Die Musik der 1985 geborenen schwedischen Komponistin Lisa Streich ist klanglich und dramaturgisch subtil und fesselt gerade darum umso mehr. Häufig arbeitet sie mit traditionellen Instrumenten, die durch kleine selbstgebaute motorisierte Geräte präpariert oder modifiziert werden. Wenn ich ihre Stücke höre, habe ich manchmal das Gefühl, auf Molekülgröße geschrumpft zu sein und im Innern einer Spieluhr zu sitzen, in der sich die Geräusche der Mechanik mit zerbrechlichen und dennoch klaren Tönen zu einem beunruhigenden und berührenden Ganzen verbinden. 2017 gewann Streich den renommierten Ernst von Siemens Musikpreis und zwei Jahre später den RicordiLab-Preis für junge Komponist:innen, der ihr trotz ihres anfänglichen Widerwillens, den »dünnen, schönen« Look ihrer Partituren zu verändern, mehr Zeit für konzentriertes Arbeiten gab. Sie lebt mit ihren drei Kindern auf der schwedischen Insel Gotland, wo ich sie nachmittags per Videochat erreiche. 

VAN: Wir saßen 2008 zusammen im Gehörbildungsunterricht am Mozarteum in Salzburg. Wie hast du danach gelernt, mikrotonal zu hören? In deinen Stücken arbeitest du ja mit sehr kleinen Intervallen, zum Beispiel Achteltönen.  

Lisa Streich: Ich glaube, das passiert einfach, wenn man viel mit ihnen arbeitet. Ich habe nie superexakt gehört, aber wenn ich das jetzt jeden Tag mache, fühlt es sich sehr natürlich an. 

Ein Aspekt, der mir an deiner Musik besonders gefällt, ist die Mischung aus Tönen und geräuschhaften Klängen. Sowas lernt man nicht aus irgendwelchen Instrumentations-Standardwerken … 

In meiner Musik gibt es eigentlich gar nicht so viele Geräusche.

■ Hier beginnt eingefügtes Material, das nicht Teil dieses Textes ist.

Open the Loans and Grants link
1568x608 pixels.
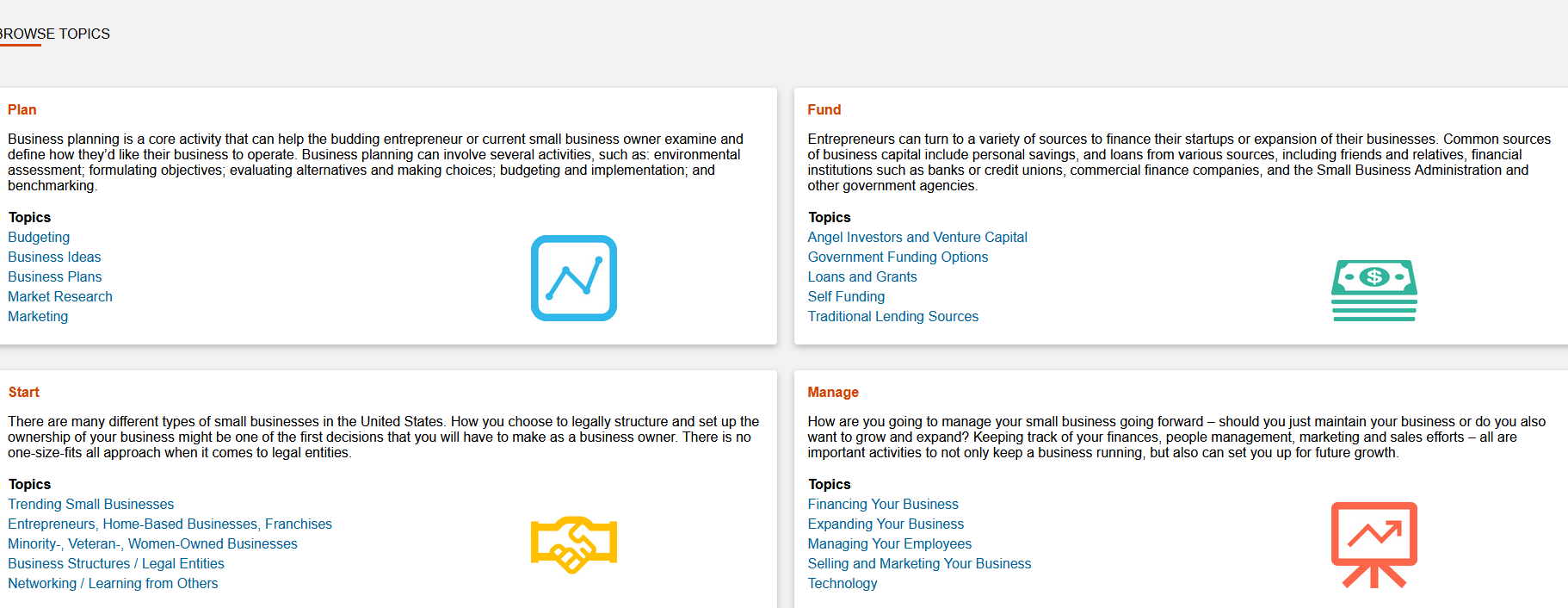(x=861, y=276)
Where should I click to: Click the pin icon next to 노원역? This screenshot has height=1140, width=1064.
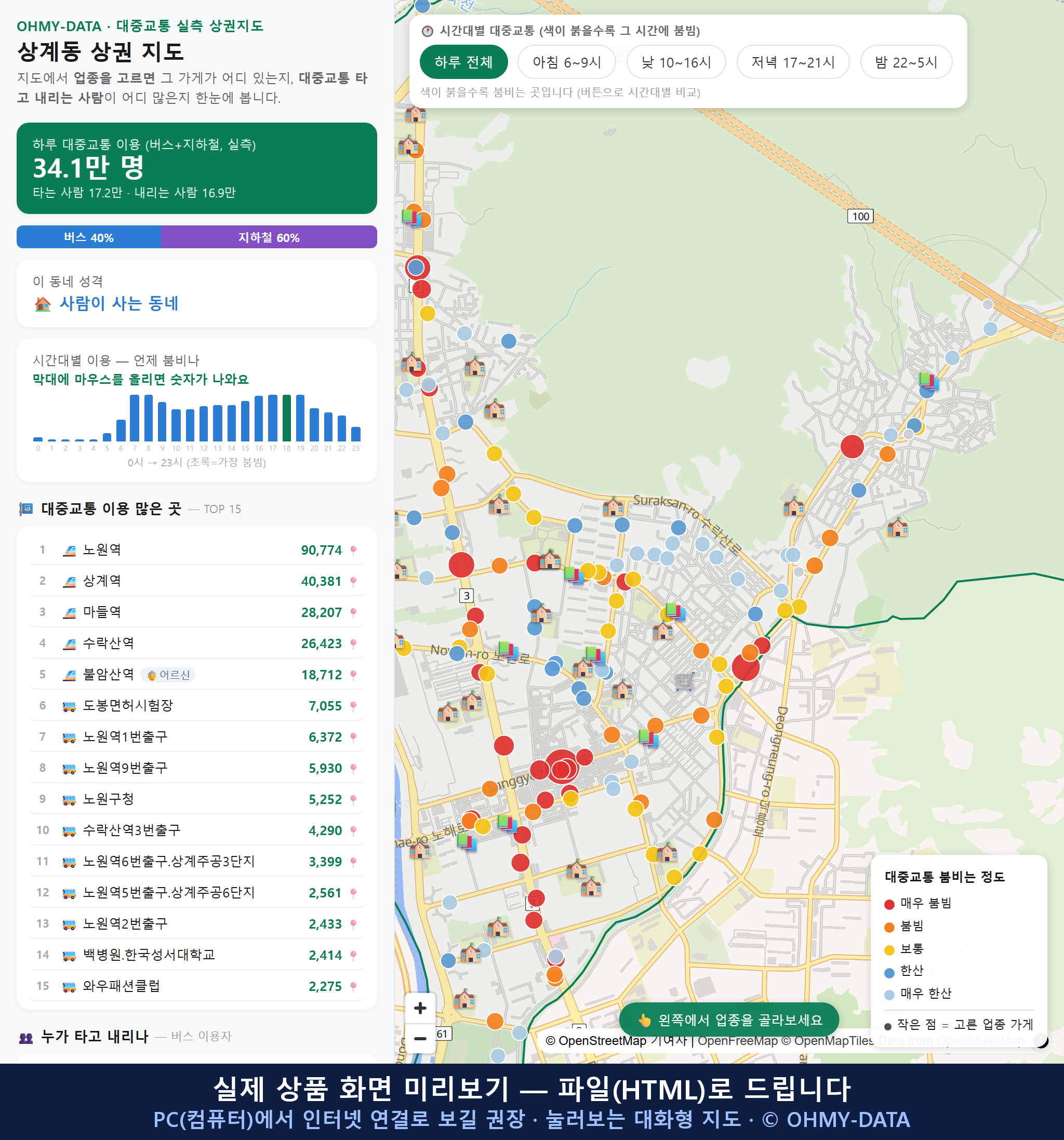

Es ist eher so, dass ich mit spektralen Akkorden arbeite und die am Ende dann geräuschhaft klingen. Um diese Akkorde zu schaffen, suche ich auf Youtube Aufnahmen von Amateurchören, also welchen, die nicht perfekt sind. Ich suche nach der besonderen Klangfarbe, Fehlern im Akkord. Dann mach ich von diesen Akkorden eine spektrale Analyse und bekomme so die Spektogramme, in denen ich dann sehen kann, welche Töne am lautesten sind. Die mache ich in meinen Werken dann noch lauter. Ich ziehe das heraus, was ich am interessantesten finde.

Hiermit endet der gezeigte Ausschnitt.